Chinatown is a very simple story,” Dennis said, “once you realize that Evelyn Mulwray slept with her father and had his child.”

Yes. Bingo. Absolutely. Dennis’ insight has the same lovely aha! zing as the line from another favorite movie, The Adventures of Buckaroo Banzai Across the 8th Dimension: No matter where you go, there you are. Crime writers know where they are headed, but the reader does not. It’s not that every story has a twist in the final chapter. Elmore Leonard and Donald Westlake, to name two of the best, have written books where the end is not particularly surprising, but the journey is wonderfully serpentine.

There was much I couldn’t control about this week. I didn’t know how the labor talks at the Sun would progress, for example. I didn’t know the mystery world would lose a beloved editor. But even if I didn’t know the path, I was pretty sure of the destination: Viva House, the Southwest Baltimore soup kitchen run by Brendan Walsh and Willa Bickham.

Viva House represents one of exactly two New Year’s resolutions I kept this year. (The other was to get more calcium—hence all those skim milk lattes.) A bit of a procrastinator, I didn’t start volunteering until March, but I’ve been there almost every Thursday since, helping serve a hot lunch between 2 p.m. and 4 p.m.

In June, Viva House switched to bag lunches for the summer months. This gives the volunteers more time to become acquainted with one another, but it’s just as much work, especially as the month goes on and demand grows. Last week, we made 275 sack lunches and went back to the kitchen twice, ultimately dispensing 302, according to the penciled notations Brendan keeps on a bulletin board in the kitchen.

 “We need to make 300 today,” Brendan said, which meant 1,200 sandwiches. I joined the salami squad—Adele Levine, Peggy Patti, and the mother-daughter team of Ann Watson and Whitaker Cohen—while another group assembled chicken-salad sandwiches. Of course it would be unseemly to be competitive in such a setting, but … salami rules! In your face, chicken salad! We bagged the sandwiches with Utz potato chips and fruit. At 3, Brendan began calling people by number. Some had waited in the backyard for up for two hours, despite the almost 100-degree temperature.

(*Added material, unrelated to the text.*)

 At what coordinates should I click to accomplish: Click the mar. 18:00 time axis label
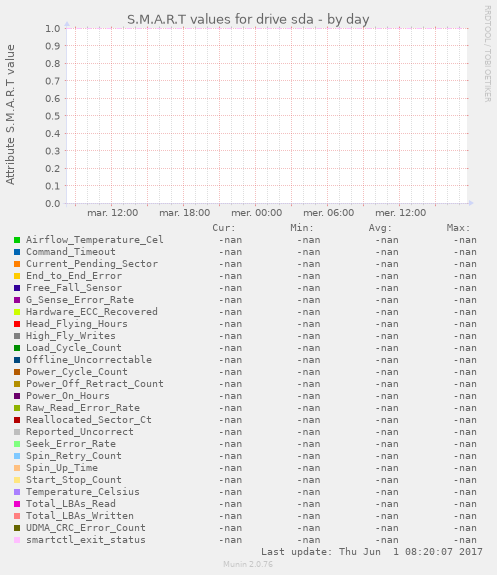click(x=185, y=213)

 “Makes you feel good, doesn’t it,” a regular challenged me earlier this year. No, that’s not the reason. I’m not there to feel saintly. Other volunteers have asked if I’m researching a novel. That’s not it either. I do this because it’s tangible, because a day spent making 1,200 sandwiches is a day without existential dilemmas. Brendan and Willa have been feeding people in Southwest Baltimore for 35 years, and they can go another 35 without the likes of me. But on Thursdays, I’m glad to have something besides a word count to show for my day.

Yes, there are people who conform to the worst expectations about those who rely on handouts—drug users and scammers who put more energy into finagling seconds than looking for work. But they’re the minority. One out of six people who come through the line are children—some with their families, some on their own.

And that’s the end of the matter. All has been heard, to quote a favorite passage from Ecclesiastes, which provides the epigraph (and title) for my next novel. I set out this week unsure where I might go. But I knew I would end, as I almost always do, with a hug from Ethel Rumsley, who loves the Viva House chicken salad. It’s a very simple story: on the boiling continuum used to rate crime writers, I’m a three-minute egg.